Collected data entries:
▼

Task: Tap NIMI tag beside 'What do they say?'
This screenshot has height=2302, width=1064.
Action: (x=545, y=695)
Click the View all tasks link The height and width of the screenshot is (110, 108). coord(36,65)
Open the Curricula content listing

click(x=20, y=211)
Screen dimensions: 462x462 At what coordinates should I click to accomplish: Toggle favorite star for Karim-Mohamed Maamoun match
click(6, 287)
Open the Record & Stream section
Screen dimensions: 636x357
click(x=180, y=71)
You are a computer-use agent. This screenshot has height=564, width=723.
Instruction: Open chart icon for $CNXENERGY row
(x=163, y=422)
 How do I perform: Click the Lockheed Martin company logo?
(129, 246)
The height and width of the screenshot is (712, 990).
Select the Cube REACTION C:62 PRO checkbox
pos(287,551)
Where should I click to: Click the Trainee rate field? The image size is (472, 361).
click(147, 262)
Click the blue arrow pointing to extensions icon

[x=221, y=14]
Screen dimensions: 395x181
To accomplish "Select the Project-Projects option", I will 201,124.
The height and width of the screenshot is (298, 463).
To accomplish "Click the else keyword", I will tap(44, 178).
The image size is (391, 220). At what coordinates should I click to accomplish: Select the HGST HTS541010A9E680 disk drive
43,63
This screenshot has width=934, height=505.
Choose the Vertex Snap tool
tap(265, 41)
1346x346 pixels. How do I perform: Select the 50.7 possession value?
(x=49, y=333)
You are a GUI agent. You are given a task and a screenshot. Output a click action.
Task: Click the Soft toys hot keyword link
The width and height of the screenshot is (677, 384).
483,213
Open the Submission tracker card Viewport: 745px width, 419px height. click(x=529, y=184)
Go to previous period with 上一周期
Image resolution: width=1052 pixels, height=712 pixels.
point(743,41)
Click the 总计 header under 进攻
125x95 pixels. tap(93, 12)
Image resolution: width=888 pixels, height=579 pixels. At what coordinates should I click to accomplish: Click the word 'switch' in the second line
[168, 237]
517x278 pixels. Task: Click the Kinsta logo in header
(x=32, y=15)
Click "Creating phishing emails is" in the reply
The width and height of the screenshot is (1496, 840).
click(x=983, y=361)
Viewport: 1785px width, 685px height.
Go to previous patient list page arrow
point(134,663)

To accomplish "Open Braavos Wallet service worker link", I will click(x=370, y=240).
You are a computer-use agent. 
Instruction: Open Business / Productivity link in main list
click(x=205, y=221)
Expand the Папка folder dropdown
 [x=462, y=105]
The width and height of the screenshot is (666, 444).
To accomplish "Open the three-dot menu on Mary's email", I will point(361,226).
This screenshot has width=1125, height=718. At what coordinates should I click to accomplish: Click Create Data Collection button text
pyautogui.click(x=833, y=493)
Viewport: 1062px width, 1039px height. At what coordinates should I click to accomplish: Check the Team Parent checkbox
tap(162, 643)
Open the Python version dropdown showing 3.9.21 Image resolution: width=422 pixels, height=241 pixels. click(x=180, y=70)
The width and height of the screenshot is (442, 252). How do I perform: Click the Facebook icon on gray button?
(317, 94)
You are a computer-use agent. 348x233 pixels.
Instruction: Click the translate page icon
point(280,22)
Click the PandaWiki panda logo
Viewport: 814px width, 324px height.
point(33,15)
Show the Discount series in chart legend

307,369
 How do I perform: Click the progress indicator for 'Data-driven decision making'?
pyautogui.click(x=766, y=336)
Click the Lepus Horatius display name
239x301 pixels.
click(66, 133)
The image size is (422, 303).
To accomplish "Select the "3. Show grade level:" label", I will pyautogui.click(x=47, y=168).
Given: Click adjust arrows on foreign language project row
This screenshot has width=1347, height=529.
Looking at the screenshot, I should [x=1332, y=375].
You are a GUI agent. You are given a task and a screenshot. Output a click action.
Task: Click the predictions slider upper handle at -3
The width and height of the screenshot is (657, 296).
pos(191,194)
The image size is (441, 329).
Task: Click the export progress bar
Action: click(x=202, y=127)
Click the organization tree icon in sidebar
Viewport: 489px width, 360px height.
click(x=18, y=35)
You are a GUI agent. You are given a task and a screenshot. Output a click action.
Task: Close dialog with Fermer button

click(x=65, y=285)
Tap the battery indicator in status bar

▲

WHAT YOU NEED TO DO:
Copy the records above exactly, beginning at the line that contains "Instruction: Open Business" and stopping after the line that contains "The width and height of the screenshot is (666, 444).".

SOLUTION BELOW:
Instruction: Open Business / Productivity link in main list
click(x=205, y=221)
Expand the Папка folder dropdown
 [x=462, y=105]
The width and height of the screenshot is (666, 444).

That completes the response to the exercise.